Enunciando una visione strettamente formalista del diritto, il nostro pensatore equipara sotto il profilo giuridico fenomeni abissalmente lontani, la cui pretesa di comparabilità, a tacere d’altro, è viziata alla radice dalla diversa ratio delle leggi. Ma davvero è convinto che gli si possa credere? Che si possa trovare corretto l’argomento secondo il quale il green-pass avrebbe la stessa qualità giuridica degli attestati di appartenenza alla razza ebraica, che condannavano i loro possessori alla marginalizzazione, dopo essere stati privati dei propri beni e dei diritti? L’insistenza con cui egli ricorre nei suoi frequenti interventi contra barbaros all’analogia tra le traversie attuali e il buio degli anni Trenta non lascia dubbi al riguardo e a poco servirebbe ricordargli che la “barbarie” nella quale egli si è convinto sia sprofondato il nostro paese ha introdotto un meccanismo reversibile (la vaccinazione è sempre un’opzione a disposizione), mentre l’appartenenza alla razza ebraica, che a partire dal 19 settembre 1941 dovette essere dichiarata pubblicamente su tutto il territorio del Reich attraverso l’esposizione di un simbolo identificatore che andava cucito sull’abito (Judenstern), si dava come irreversibile e una volta per tutte.
Checché sostenga l’illustre filosofo, le due cose non si equivalgono. Salvo per chi intende farci cadere nella trappola della banalizzazione – gli intellettuali che accostano il passaporto vaccinale alla stella gialla cucita sul cappotto o coloro che manifestano indossando una pettorina zebrata e denunciano di essere oggetto, per aver scelto di non vaccinarsi, delle stesse discriminazioni subite dagli ebrei negli anni Trenta del secolo scorso.
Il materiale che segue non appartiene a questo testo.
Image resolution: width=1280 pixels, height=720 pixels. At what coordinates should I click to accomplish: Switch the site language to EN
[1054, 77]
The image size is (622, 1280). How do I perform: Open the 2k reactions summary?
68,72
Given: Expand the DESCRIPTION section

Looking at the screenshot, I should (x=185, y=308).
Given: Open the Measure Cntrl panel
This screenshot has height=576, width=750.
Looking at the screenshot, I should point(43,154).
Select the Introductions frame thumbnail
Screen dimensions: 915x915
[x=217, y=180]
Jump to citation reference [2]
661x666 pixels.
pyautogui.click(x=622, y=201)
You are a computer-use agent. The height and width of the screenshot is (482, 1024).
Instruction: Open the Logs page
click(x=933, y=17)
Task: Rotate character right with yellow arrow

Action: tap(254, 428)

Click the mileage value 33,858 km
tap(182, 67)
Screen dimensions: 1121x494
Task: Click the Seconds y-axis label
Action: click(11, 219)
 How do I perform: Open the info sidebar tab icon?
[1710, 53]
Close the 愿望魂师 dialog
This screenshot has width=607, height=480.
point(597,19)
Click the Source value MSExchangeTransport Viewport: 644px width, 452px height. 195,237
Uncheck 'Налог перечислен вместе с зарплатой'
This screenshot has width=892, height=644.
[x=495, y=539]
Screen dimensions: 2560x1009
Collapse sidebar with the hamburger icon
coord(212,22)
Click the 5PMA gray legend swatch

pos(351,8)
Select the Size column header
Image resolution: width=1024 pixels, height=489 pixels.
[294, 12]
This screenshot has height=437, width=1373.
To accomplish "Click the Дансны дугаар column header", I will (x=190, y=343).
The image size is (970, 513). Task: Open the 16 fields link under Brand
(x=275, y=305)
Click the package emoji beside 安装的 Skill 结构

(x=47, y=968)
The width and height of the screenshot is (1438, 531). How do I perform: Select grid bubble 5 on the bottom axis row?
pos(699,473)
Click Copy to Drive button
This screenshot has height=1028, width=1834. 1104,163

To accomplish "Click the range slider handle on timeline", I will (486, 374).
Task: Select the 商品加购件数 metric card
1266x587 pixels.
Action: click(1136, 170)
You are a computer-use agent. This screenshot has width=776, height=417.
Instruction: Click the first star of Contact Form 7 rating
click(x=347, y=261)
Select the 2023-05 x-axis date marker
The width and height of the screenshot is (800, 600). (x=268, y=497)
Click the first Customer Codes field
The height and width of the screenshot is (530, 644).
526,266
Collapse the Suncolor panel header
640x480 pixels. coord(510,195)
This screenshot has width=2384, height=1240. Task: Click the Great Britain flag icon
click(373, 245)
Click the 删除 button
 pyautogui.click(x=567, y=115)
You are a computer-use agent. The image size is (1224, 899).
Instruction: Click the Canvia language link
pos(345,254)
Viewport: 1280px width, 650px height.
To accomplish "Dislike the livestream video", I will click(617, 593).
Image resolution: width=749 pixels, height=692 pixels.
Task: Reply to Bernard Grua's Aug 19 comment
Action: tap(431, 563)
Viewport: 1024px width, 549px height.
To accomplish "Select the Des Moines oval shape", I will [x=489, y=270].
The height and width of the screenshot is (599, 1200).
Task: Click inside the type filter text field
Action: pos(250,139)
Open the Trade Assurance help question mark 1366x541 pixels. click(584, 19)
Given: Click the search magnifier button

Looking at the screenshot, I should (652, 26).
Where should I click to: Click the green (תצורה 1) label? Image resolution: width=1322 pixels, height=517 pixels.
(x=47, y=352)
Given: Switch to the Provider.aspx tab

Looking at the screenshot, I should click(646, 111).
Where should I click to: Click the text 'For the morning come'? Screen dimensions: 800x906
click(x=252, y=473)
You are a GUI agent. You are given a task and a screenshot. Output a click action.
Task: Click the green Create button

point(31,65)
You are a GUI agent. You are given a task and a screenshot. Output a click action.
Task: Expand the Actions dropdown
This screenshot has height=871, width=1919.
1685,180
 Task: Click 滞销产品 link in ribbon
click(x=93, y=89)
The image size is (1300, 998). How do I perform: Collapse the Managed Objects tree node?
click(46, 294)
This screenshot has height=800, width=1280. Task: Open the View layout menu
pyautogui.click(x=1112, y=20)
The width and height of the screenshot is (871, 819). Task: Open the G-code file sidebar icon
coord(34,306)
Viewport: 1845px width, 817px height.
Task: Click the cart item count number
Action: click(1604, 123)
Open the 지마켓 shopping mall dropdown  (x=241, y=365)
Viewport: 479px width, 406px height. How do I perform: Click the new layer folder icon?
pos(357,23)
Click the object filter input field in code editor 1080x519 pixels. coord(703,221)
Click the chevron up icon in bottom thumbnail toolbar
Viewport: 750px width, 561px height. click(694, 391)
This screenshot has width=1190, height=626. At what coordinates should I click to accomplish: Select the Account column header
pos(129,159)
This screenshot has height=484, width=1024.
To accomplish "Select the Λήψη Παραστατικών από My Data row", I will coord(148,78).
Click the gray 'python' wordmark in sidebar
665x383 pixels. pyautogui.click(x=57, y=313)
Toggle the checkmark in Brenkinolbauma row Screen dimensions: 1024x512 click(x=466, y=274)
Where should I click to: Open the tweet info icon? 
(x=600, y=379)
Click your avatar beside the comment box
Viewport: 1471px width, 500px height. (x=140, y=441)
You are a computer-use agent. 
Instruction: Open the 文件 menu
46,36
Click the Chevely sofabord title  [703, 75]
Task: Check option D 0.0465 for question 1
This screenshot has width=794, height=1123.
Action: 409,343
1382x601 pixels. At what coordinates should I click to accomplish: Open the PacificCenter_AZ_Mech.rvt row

L’indifferenziazione dei fatti, gettati nella notte buia che fa sembrare tutti i gatti scuri, inquina il dibattito pubblico e ferisce la memoria.
Se la storia ha a che fare con la comprensione del passato, la memoria è fondamentalmente un atto di fedeltà verso i morti, come ci ricorda il filosofo Vladimir Jankelevich. Memoria e storia, il 27 gennaio, sono mobilitati per aiutarci ad acquisire la cognizione del dolore (ho preso a prestito il bellissimo titolo di un romanzo di Carlo Emilio Gadda).
È essenziale non perdere di vista entrambe
queste coordinate, per muoverci sul quadrante del passato e per dare senso al
nostro presente senza correre il rischio di farsi trascinare nella trappola da
chi al passato guarda, cinicamente, solo come a una opportunità personale.
[*] Storico e regista teatrale, si occupa di progettazione museale. Tra le sue pubblicazioni, La voce de sommersi. Manoscritti ritrovati di membri del Sonderkommando di Auschwitz (1999), da cui è stato tratto Il figlio di Saul del regista ungherese Lázló Nemes, Fineterra. Benjamin a Portbou (2010) e Visitare Auschwitz. Guida all’ex campo di concentramento e al sito memoriale (2011), scritto assieme a Frediano Sessi. È direttore scientifico dell’Istituto mantovano di storia contemporanea. E’ socio e collaboratore dell’Associazione culturale “La città che sale”.